Relearning the Declaration
by Tom Sullivan
The humanitarian crisis the Department of Justice created on the southern border demonstrates with immediacy and urgency just how much America has lost its way. While Democrats and Republicans and progressive and conservative activists point fingers and argue over which faction of political actors have more deeply betrayed America, however defined, it is a mud fight which leaves all of them caked and bloodied.
Conor Friedersdorf's July 4th appreciation in The Atlantic of Abraham Lincoln's thoughts on the essential principles expressed in the Declaration of Independence is not only clarifying, but invigorating. We think of Lincoln as America's greatest president for preserving the union and abolishing slavery. Amidst another period of national peril, the words of the man who guided us through our worst one provide a guidestar.
Ahead of joining the U.S. Senate, Lincoln gave a speech in Lewistown, Illinois on August 17, 1858 in which he referenced the Declaration of Independence as the guiding inspiration behind the American experiment. He issued a warning:
Now, my countrymen, if you have been taught doctrines conflicting with the great landmarks of the Declaration of Independence; if you have listened to suggestions which would take away from its grandeur, and mutilate the fair symmetry of its proportions; if you have been inclined to believe that all men are not created equal in those inalienable rights enumerated by our chart of liberty, let me entreat you to come back. Return to the fountain whose waters spring close by the blood of the Revolution. Think nothing of me - take no thought for the political fate of any man whomsoever - but come back to the truths that are in the Declaration of Independence. You may do anything with me you choose, if you will but heed these sacred principles.This, Lincoln told his audience, "was their majestic interpretation of the economy of the Universe. This was their lofty, and wise, and noble understanding of the justice of the Creator to His creatures."
Yes, gentlemen, to all His creatures, to the whole great family of man. In their enlightened belief, nothing stamped with the Divine image and likeness was sent into the world to be trodden on, and degraded, and imbruted by its fellows.Friedersdorf adds his own warning to Lincoln's prescient one:
They grasped not only the whole race of man then living, but they reached forward and seized upon the farthest posterity. The erected a beacon to guide their children and their children's children, and the countless myriads who should inhabit the earth in other ages.
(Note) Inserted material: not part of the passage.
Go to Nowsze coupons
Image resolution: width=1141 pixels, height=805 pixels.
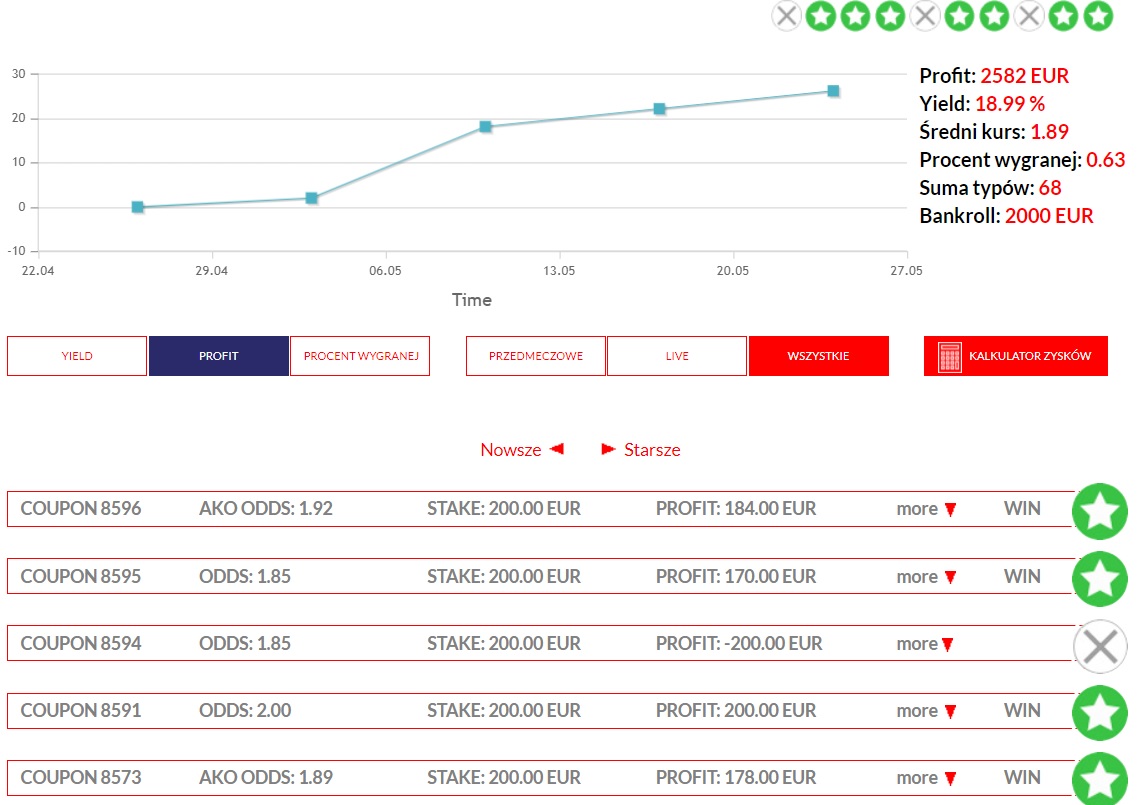522,450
Wise statesmen as they were, they knew the tendency of prosperity to breed tyrants, and so they established these great self-evident truths, that when in the distant future some man, some faction, some interest, should set up the doctrine that none but rich men, or none but white men, were entitled to life, liberty and pursuit of happiness, their posterity might look up again to the Declaration of Independence and take courage to renew the battle which their fathers began — so that truth, and justice, and mercy, and all the humane and Christian virtues might not be extinguished from the land; so that no man would hereafter dare to limit and circumscribe the great principles on which the temple of liberty was being built.
And the United States is now led by a man––bereft of Christian virtues, his own Twitter account a testament to his dearth of self-mastery or prudence––who extols the supposed strength of the Communists who suppressed lovers of liberty at Tiananmen Square, the authoritarian tyrant who leads Russia, and the thug who leads the Philippines. His political ideals would be a cancer to any body politic. It festers within ours and spreads daily.The man who now holds the office Lincoln did once embodies and represents the rich, white men of that farthest posterity. His actions demonstrate daily his disdain for all but the ceremonial trappings of democracy and equality before law. He pursues a perverse, anti-American ordering of humanity. The rich above the rest. Men above women. Caucasians above non-whites. Christians above any other faiths. And power above truth and "all the humane and Christian virtues." Especially mercy.
While debating Senator Stephen Douglas, Lincoln said he hated slavery and the prospect of its spread not only because of its monstrous injustice, but because “it deprives our republican example of its just influence in the world—enables the enemies of free institutions, with plausibility, to taunt us as hypocrites— causes the real friends of freedom to doubt our sincerity, and especially because it forces so many really good men amongst ourselves into an open war with the very fundamental principles of civil liberty—criticizing the Declaration of Independence, and insisting that there is no right principle of action but self-interest.”The flag-hugger residing at 1600 Pennsylvania Avenue is perhaps the greatest patron saint of self-interest since Ayn Rand, but without even her pretension of morality.